Provided entries.

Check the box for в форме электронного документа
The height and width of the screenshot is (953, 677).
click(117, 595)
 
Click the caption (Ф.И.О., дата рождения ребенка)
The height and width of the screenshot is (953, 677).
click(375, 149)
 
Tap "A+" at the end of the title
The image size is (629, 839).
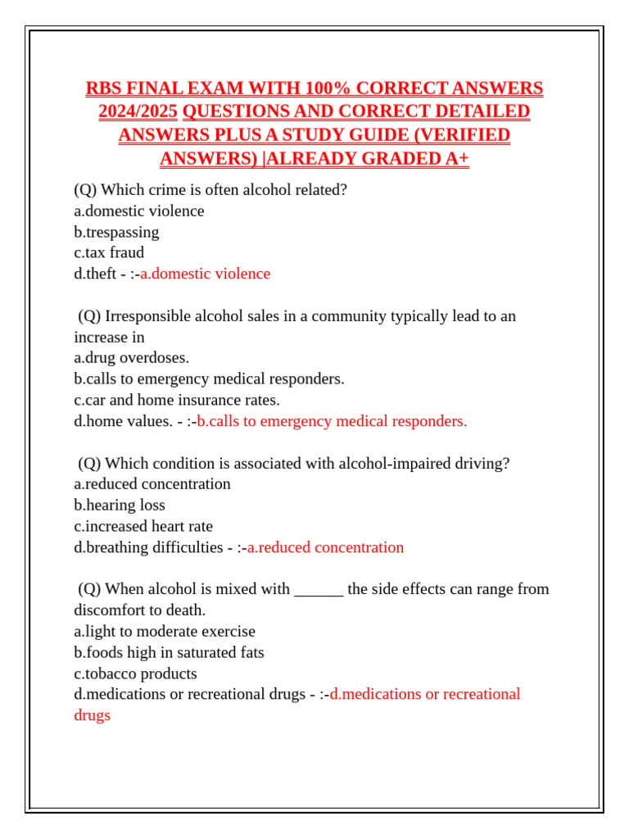coord(457,159)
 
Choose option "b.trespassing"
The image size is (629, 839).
coord(116,232)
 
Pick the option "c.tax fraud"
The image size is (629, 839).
coord(109,252)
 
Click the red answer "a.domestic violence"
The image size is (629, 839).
coord(205,274)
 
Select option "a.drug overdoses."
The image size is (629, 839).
coord(131,358)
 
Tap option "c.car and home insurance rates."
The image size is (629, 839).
coord(177,400)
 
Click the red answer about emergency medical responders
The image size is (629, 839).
coord(332,421)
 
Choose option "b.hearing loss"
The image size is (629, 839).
coord(120,506)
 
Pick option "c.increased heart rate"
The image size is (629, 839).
coord(143,526)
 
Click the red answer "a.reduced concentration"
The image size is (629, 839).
coord(325,547)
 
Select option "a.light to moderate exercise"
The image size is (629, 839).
coord(165,632)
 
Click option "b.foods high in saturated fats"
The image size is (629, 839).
coord(169,653)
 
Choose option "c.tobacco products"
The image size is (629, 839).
coord(135,673)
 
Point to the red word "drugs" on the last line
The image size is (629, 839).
coord(92,715)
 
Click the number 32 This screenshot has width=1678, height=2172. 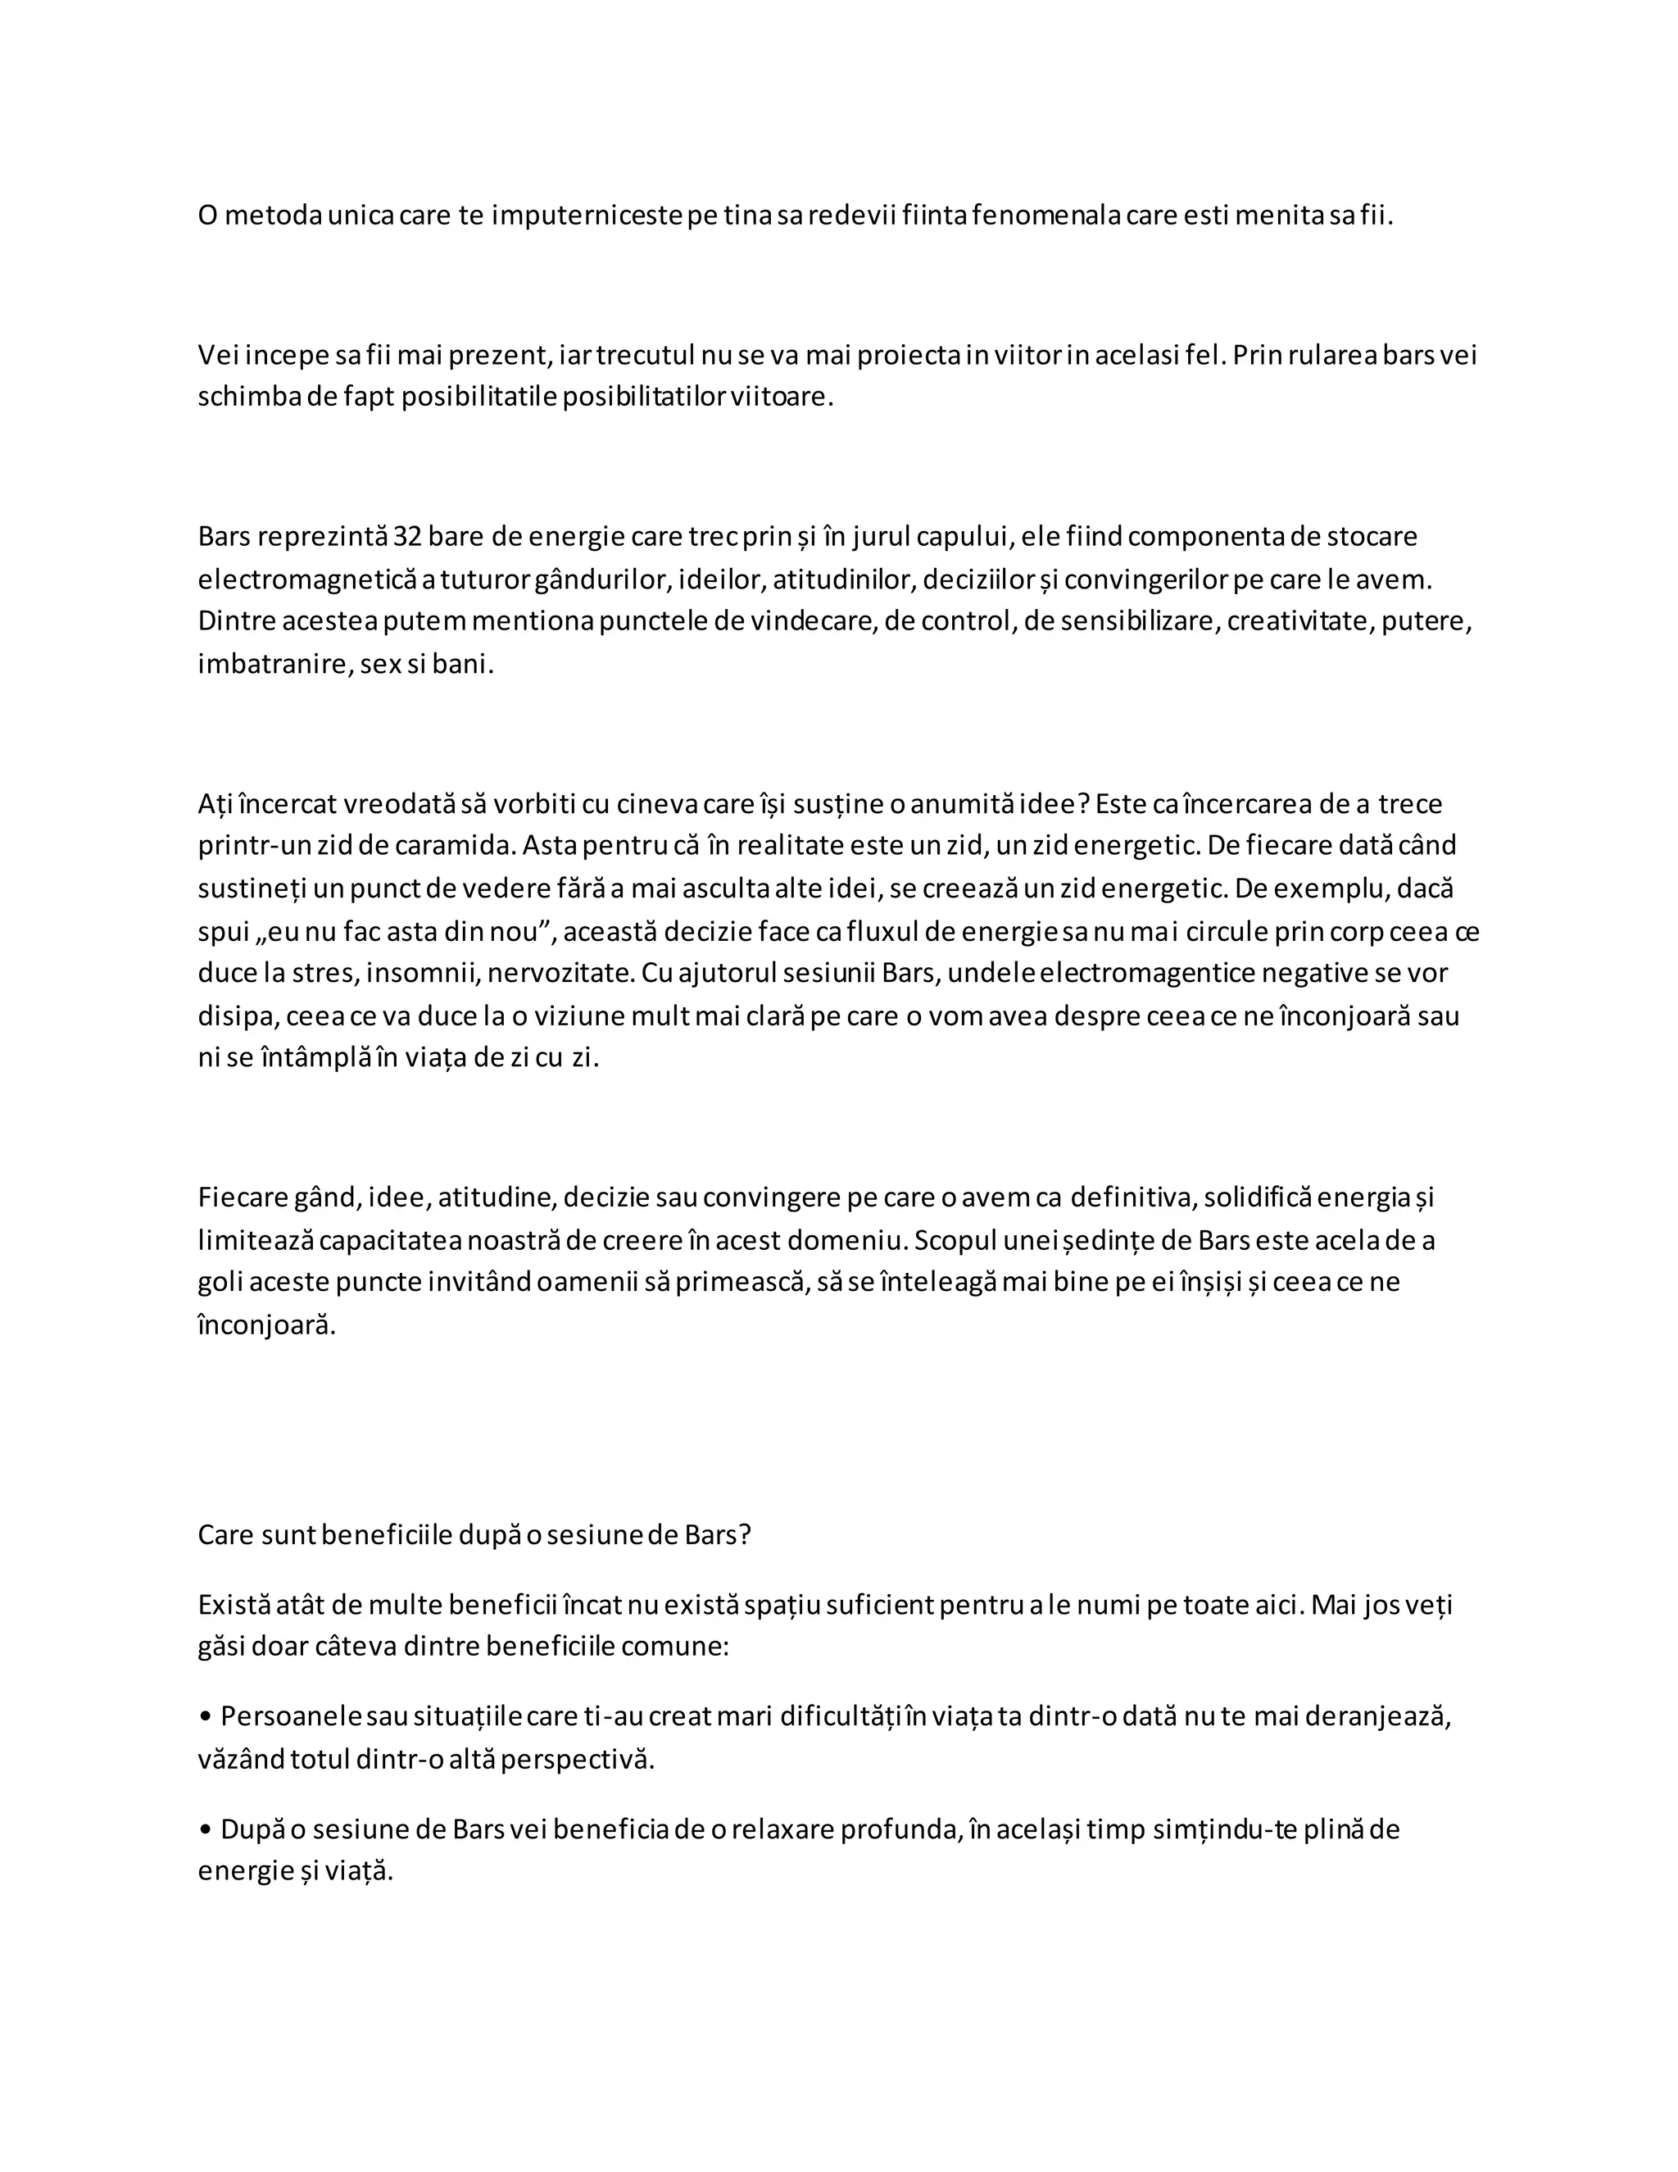click(407, 537)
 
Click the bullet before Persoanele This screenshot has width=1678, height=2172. click(206, 1717)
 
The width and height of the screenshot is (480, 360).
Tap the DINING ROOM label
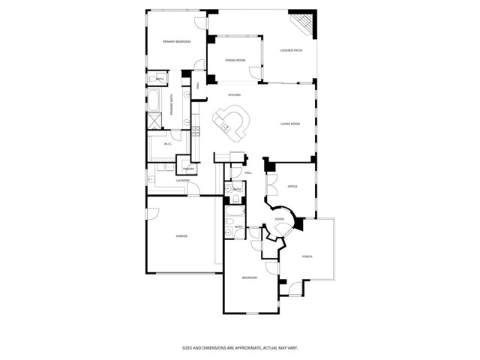tap(236, 60)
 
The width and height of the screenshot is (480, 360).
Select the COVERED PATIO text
tap(291, 50)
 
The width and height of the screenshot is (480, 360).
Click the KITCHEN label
tap(234, 95)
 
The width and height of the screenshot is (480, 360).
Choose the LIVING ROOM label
tap(290, 124)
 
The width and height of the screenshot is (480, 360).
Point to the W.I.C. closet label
tap(169, 144)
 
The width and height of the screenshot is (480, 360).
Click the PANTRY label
tap(189, 169)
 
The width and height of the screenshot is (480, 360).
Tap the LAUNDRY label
tap(182, 181)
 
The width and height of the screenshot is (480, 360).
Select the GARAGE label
tap(182, 236)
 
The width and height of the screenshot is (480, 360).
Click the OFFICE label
tap(292, 186)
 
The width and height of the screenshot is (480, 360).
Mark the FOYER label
tap(279, 220)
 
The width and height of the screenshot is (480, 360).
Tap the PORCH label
tap(307, 256)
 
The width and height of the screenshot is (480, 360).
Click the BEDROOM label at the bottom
tap(249, 278)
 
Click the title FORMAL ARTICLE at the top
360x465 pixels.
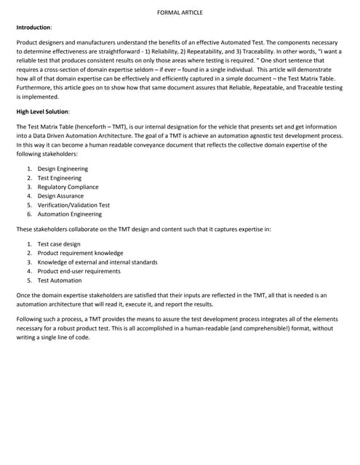(x=180, y=12)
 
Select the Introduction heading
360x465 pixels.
(x=34, y=27)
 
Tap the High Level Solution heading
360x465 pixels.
(x=43, y=111)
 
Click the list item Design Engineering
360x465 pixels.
(x=63, y=169)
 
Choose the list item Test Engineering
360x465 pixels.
(x=60, y=178)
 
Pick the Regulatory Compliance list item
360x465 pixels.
(x=69, y=187)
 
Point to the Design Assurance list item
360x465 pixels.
(x=61, y=196)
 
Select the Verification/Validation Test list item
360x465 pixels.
(x=73, y=205)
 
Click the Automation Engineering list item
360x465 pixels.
(x=70, y=214)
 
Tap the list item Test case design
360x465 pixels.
(x=59, y=244)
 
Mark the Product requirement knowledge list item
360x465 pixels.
(x=75, y=253)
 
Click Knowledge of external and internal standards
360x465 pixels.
(x=97, y=262)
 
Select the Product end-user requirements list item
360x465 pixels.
(x=79, y=271)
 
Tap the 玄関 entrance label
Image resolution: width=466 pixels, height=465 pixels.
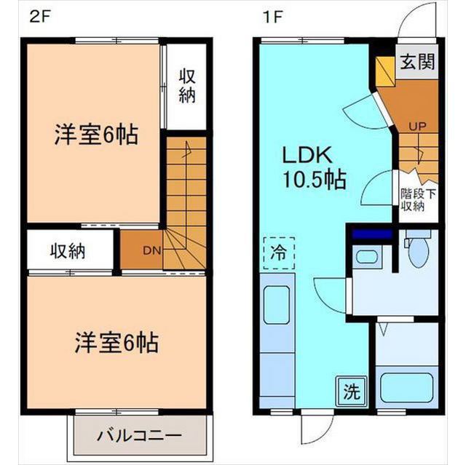(416, 62)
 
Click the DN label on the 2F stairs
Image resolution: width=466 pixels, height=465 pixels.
(151, 251)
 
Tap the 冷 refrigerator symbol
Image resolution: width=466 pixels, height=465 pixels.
(279, 253)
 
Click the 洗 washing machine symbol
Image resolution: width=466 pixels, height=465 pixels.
(351, 393)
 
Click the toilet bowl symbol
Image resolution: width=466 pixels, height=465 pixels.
(419, 250)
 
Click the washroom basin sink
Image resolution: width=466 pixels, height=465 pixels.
(366, 256)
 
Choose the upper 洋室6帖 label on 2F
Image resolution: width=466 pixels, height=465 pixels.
(95, 135)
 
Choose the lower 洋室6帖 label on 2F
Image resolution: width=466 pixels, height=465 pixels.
(116, 341)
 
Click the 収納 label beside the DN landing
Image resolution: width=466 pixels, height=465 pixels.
(68, 251)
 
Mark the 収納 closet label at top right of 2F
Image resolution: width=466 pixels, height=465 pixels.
(187, 86)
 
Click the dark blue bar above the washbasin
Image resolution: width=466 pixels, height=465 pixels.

Exercise objective. Carry over the stretch of records from the line containing "Tap the 冷 refrigerator symbol" through the end of the records, requests included, and lower every coordinate in the answers by 47.

Output below.
Tap the 冷 refrigerator symbol
Image resolution: width=466 pixels, height=465 pixels.
(232, 206)
 
Click the 洗 washing machine symbol
Image resolution: width=466 pixels, height=465 pixels.
(304, 346)
 
Click the toilet bowl symbol
Image resolution: width=466 pixels, height=465 pixels.
(372, 203)
 
Click the washroom basin sink
Image resolution: width=466 pixels, height=465 pixels.
(319, 209)
 
Choose the upper 洋室6帖 label on 2F
Image resolution: width=466 pixels, height=465 pixels.
(48, 88)
 
Choose the lower 洋室6帖 label on 2F
Image resolution: width=466 pixels, height=465 pixels.
(69, 294)
 
Click the 収納 label beside the DN landing
Image resolution: width=466 pixels, height=465 pixels.
(21, 204)
 
Mark the 収納 closet label at top right of 2F
Image resolution: width=466 pixels, height=465 pixels.
(140, 39)
 
Click the dark blue bar above the washbasin
Image resolution: width=466 pixels, height=465 pixels.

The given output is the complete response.